**TASK DIRECTIONS**
Pictures are to be left out; every line from the one that holds "Viewport: 1338px width, 802px" to the end of the data is to be retyped exactly.

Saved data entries

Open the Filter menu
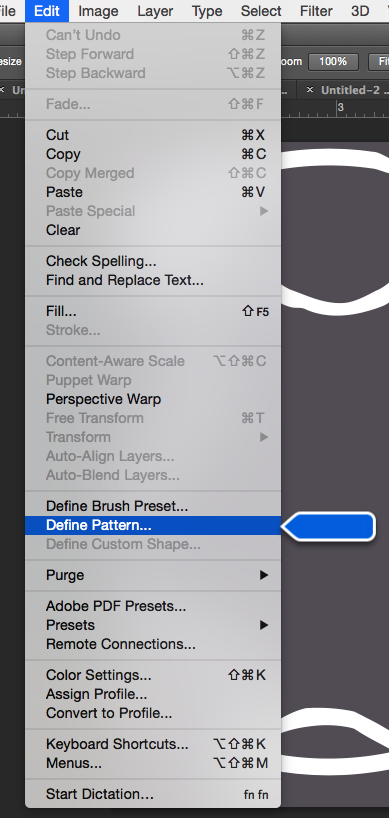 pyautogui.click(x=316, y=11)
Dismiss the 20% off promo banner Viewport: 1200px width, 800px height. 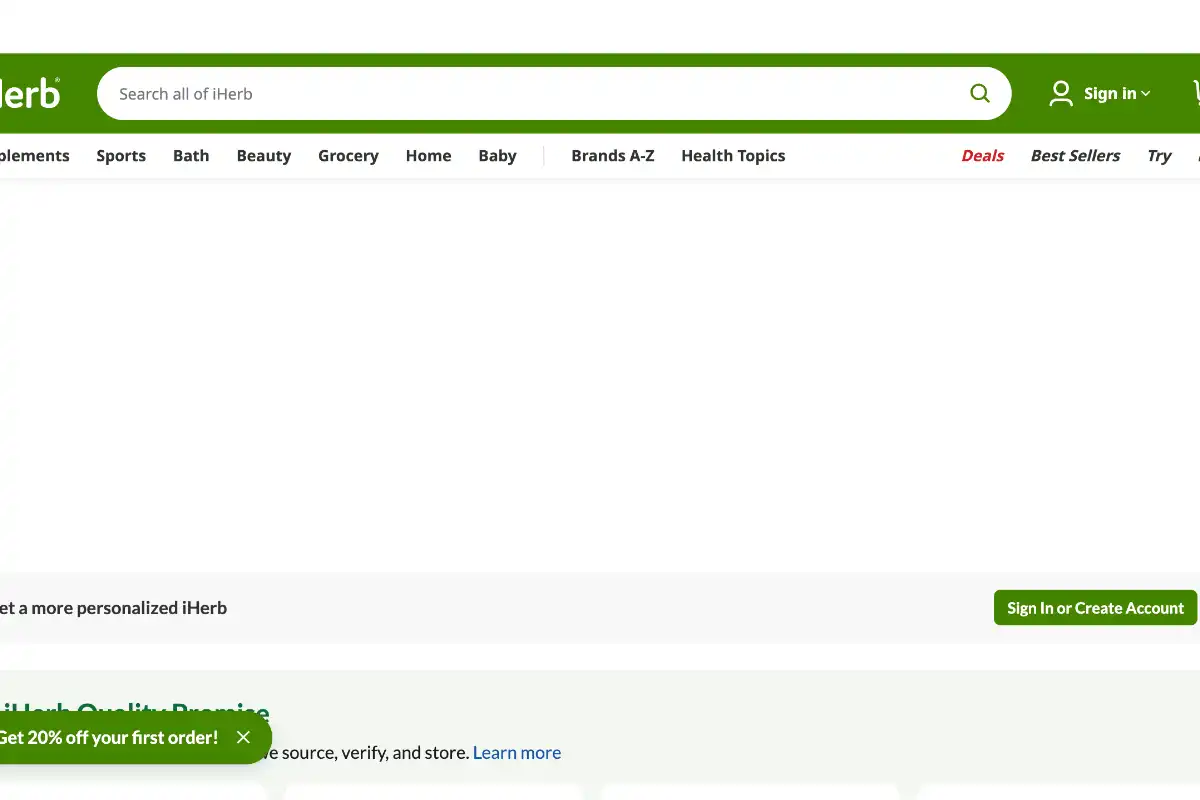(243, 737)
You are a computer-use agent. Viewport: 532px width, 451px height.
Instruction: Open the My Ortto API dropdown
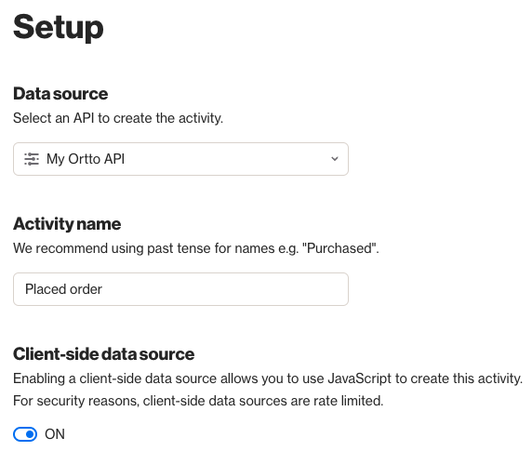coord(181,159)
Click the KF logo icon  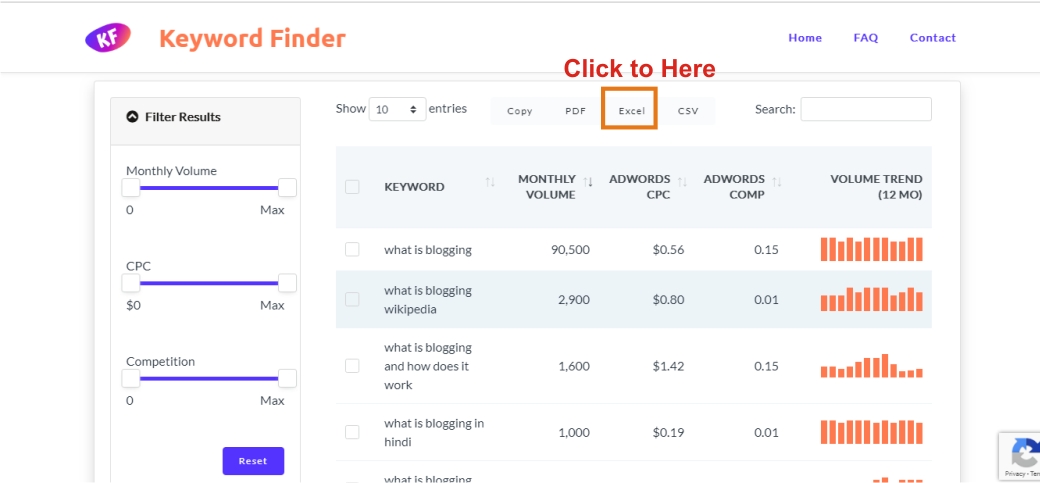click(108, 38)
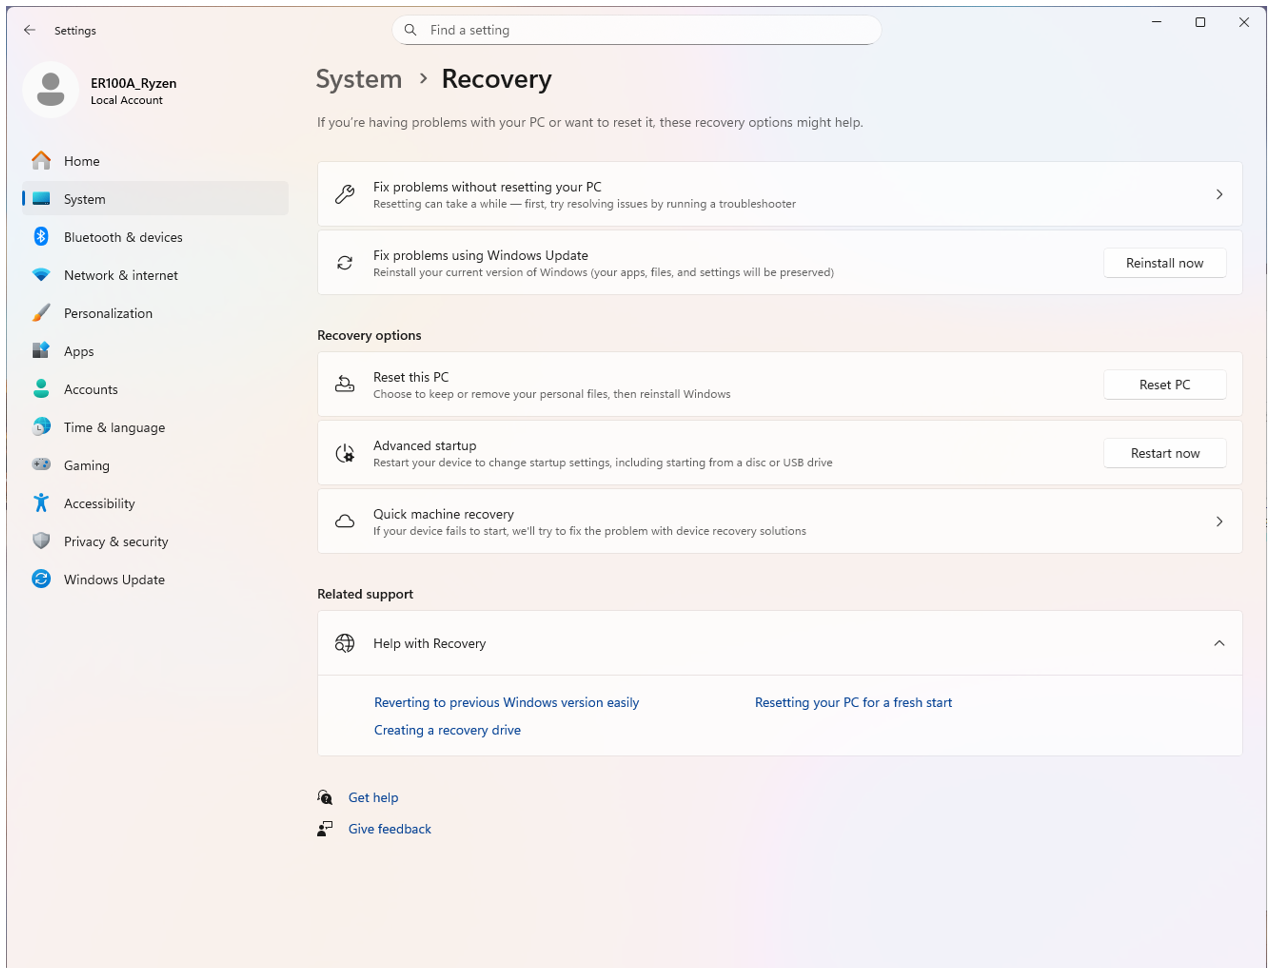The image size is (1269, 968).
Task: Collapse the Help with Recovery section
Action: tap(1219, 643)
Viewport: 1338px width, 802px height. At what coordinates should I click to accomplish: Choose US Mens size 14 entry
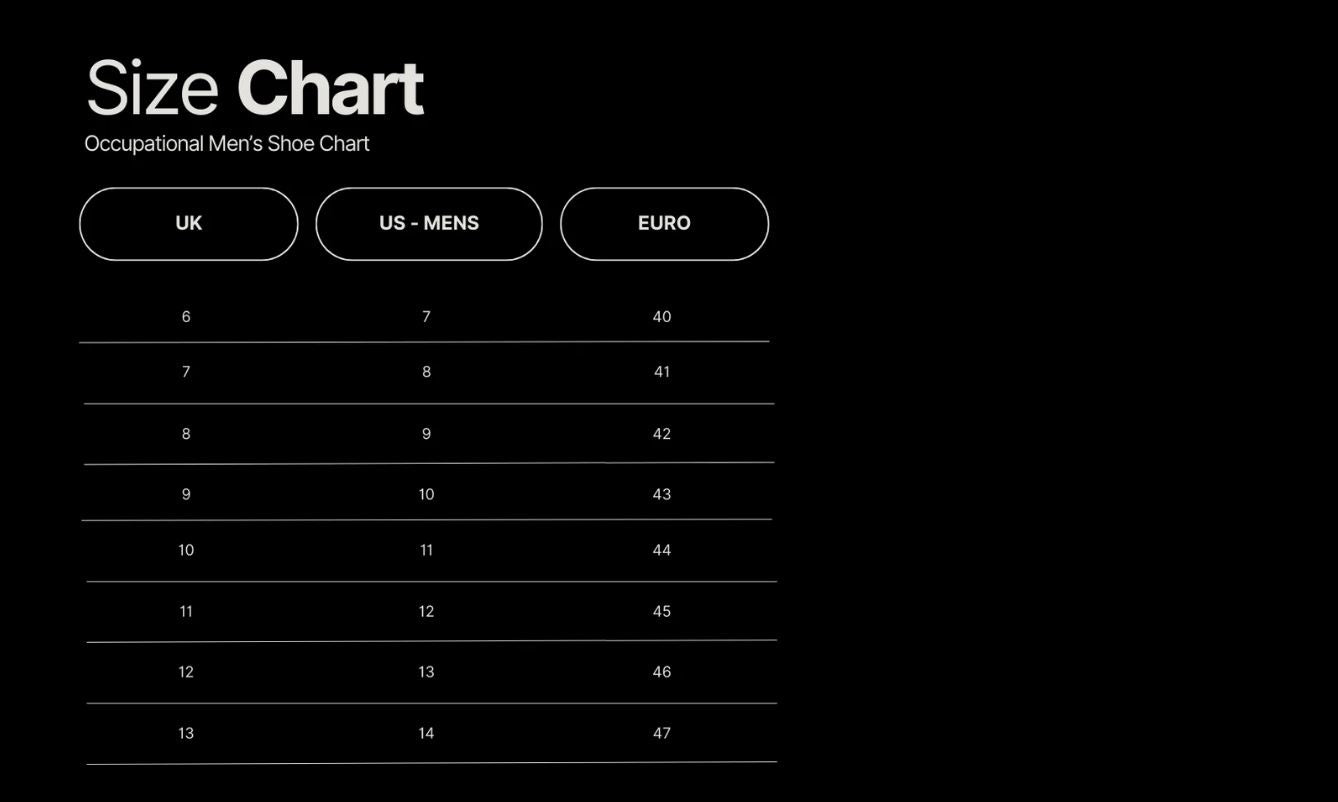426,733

**EXERCISE ANSWER**
Viewport: 1338px width, 802px height. At what coordinates should I click to accomplish: Choose US Mens size 14 entry
426,733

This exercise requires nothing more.